Exercise details:
Using the records below, repeat exactly the lines from the one holding "This screenshot has width=342, height=290." through the one holding "Given: Focus the Search Checklists field", both ends included, and no others.

─── Raw data

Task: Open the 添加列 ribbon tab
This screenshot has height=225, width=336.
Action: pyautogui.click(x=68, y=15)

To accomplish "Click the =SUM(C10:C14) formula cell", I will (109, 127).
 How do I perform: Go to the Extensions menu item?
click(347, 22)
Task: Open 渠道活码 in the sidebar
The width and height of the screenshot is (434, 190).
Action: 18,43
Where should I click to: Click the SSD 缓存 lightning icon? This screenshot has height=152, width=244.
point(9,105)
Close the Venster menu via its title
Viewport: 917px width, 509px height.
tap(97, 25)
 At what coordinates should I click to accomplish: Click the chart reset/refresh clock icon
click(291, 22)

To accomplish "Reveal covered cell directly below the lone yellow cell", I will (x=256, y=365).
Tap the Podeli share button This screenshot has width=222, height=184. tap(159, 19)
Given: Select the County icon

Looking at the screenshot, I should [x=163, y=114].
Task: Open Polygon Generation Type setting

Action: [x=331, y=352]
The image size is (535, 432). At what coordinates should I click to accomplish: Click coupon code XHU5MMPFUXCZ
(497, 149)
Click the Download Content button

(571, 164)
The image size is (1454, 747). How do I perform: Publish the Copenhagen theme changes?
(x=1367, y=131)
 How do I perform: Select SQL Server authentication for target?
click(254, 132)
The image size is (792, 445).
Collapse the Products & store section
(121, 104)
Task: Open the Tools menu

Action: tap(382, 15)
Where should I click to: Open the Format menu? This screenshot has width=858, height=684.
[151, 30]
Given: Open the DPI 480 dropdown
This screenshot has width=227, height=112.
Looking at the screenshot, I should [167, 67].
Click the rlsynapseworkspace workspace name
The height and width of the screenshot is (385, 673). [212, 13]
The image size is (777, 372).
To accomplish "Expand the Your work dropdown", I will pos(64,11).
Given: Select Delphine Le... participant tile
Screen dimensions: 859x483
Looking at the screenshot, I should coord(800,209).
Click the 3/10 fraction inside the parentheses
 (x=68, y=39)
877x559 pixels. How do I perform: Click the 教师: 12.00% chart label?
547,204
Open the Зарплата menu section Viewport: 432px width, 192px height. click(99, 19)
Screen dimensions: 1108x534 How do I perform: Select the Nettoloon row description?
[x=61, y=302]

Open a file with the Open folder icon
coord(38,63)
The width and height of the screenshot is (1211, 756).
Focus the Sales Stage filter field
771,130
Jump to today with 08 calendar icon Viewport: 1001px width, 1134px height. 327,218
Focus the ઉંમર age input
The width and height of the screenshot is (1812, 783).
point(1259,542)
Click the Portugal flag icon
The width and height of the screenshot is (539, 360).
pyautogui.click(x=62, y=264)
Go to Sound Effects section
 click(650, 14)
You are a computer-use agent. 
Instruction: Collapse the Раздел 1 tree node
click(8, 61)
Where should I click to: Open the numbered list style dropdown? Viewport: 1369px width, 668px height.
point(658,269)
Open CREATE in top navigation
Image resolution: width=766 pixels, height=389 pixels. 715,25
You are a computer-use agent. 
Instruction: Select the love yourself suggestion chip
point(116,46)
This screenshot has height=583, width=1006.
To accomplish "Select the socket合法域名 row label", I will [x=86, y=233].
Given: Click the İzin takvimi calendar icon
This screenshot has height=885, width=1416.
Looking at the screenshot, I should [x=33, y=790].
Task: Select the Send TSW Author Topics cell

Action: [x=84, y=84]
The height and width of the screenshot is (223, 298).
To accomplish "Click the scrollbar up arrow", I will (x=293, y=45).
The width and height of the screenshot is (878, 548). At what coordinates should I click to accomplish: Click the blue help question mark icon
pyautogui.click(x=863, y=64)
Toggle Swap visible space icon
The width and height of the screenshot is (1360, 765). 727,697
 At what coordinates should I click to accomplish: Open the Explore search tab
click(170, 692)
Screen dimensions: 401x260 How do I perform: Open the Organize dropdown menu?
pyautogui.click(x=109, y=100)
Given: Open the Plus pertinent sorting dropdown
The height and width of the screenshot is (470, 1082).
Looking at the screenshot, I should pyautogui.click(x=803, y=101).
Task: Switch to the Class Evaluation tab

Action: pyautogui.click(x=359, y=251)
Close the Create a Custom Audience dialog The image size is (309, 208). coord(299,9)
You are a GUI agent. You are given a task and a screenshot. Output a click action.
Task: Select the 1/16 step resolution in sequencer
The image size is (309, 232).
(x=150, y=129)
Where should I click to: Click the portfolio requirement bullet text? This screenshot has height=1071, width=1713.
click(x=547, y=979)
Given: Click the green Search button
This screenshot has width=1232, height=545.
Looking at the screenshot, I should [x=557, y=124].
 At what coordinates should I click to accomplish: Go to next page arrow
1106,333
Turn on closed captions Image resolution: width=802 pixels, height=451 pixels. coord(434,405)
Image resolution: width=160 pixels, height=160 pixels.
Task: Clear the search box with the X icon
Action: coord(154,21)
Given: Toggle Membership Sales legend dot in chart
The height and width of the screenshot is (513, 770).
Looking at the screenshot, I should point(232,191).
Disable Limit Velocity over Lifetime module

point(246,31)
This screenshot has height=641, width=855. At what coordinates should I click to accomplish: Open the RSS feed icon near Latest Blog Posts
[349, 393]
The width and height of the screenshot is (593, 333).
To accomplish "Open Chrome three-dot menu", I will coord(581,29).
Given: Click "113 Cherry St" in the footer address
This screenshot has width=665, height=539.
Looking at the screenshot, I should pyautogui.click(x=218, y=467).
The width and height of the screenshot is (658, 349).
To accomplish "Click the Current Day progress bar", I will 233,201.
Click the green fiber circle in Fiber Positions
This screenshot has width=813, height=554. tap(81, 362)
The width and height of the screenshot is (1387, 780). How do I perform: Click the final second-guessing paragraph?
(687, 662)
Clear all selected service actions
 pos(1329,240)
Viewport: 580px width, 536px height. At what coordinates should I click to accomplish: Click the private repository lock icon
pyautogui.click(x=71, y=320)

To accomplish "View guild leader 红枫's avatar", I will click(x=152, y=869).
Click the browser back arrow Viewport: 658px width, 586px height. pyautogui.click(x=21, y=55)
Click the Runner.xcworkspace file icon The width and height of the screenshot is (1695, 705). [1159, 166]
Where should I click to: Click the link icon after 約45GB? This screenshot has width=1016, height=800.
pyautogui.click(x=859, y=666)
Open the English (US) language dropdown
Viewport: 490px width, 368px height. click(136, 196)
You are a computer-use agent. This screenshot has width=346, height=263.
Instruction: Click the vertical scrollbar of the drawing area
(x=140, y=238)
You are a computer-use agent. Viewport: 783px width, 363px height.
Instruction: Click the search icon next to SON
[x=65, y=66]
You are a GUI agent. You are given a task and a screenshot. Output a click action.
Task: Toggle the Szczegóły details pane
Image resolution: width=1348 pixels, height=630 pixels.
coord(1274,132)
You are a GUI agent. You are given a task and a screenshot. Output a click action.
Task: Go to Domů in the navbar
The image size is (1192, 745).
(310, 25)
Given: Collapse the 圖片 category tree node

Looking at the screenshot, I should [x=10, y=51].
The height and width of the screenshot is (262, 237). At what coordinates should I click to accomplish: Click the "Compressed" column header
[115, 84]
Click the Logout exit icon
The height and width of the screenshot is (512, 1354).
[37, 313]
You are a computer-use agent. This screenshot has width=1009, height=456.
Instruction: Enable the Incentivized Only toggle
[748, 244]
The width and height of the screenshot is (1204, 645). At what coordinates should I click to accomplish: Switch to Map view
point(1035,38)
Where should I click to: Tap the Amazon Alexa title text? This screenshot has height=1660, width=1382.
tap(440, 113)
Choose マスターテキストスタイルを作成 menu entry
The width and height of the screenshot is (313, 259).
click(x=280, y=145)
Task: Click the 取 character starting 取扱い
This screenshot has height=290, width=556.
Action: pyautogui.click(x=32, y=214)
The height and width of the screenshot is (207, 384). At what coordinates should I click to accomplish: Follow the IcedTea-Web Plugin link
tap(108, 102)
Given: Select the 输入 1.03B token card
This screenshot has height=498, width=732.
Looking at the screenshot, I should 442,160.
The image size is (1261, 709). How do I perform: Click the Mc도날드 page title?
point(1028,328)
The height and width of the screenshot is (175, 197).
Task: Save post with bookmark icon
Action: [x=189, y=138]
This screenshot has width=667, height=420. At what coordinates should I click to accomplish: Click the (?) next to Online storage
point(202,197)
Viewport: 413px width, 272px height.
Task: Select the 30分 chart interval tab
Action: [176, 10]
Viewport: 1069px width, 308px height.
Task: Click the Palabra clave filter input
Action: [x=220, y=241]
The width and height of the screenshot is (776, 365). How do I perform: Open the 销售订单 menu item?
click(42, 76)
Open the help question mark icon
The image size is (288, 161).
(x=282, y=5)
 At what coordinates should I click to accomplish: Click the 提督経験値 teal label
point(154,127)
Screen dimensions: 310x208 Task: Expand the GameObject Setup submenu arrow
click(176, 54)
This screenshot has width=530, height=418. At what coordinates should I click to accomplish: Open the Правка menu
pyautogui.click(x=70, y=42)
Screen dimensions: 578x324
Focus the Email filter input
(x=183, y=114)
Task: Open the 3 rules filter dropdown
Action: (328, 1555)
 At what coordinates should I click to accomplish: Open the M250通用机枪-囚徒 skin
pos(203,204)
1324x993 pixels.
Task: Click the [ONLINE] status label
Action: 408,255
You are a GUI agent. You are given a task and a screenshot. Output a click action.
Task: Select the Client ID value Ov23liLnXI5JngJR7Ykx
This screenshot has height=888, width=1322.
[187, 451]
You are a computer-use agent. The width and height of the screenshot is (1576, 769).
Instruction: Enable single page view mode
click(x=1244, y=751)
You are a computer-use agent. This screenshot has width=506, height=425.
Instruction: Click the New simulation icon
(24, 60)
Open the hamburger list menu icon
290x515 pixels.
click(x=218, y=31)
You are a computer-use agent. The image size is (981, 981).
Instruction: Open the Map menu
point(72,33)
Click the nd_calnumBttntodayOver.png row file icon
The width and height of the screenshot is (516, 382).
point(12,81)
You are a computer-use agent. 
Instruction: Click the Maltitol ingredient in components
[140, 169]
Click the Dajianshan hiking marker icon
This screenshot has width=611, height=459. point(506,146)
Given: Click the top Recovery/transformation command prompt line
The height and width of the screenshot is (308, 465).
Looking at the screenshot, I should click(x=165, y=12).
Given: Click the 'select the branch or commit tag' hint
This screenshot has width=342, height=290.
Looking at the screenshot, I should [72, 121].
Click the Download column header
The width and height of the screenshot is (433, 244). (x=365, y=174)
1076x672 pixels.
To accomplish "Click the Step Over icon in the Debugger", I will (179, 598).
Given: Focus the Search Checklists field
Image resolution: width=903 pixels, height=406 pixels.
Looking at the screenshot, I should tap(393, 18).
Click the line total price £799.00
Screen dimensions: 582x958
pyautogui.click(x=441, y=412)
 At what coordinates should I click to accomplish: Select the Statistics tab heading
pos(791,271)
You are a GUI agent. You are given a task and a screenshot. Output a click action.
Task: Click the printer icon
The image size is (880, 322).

──────

Solution to this problem:
This screenshot has width=342, height=290.
Looking at the screenshot, I should [72, 121].
Click the Download column header
The width and height of the screenshot is (433, 244). (x=365, y=174)
1076x672 pixels.
To accomplish "Click the Step Over icon in the Debugger", I will (179, 598).
Given: Focus the Search Checklists field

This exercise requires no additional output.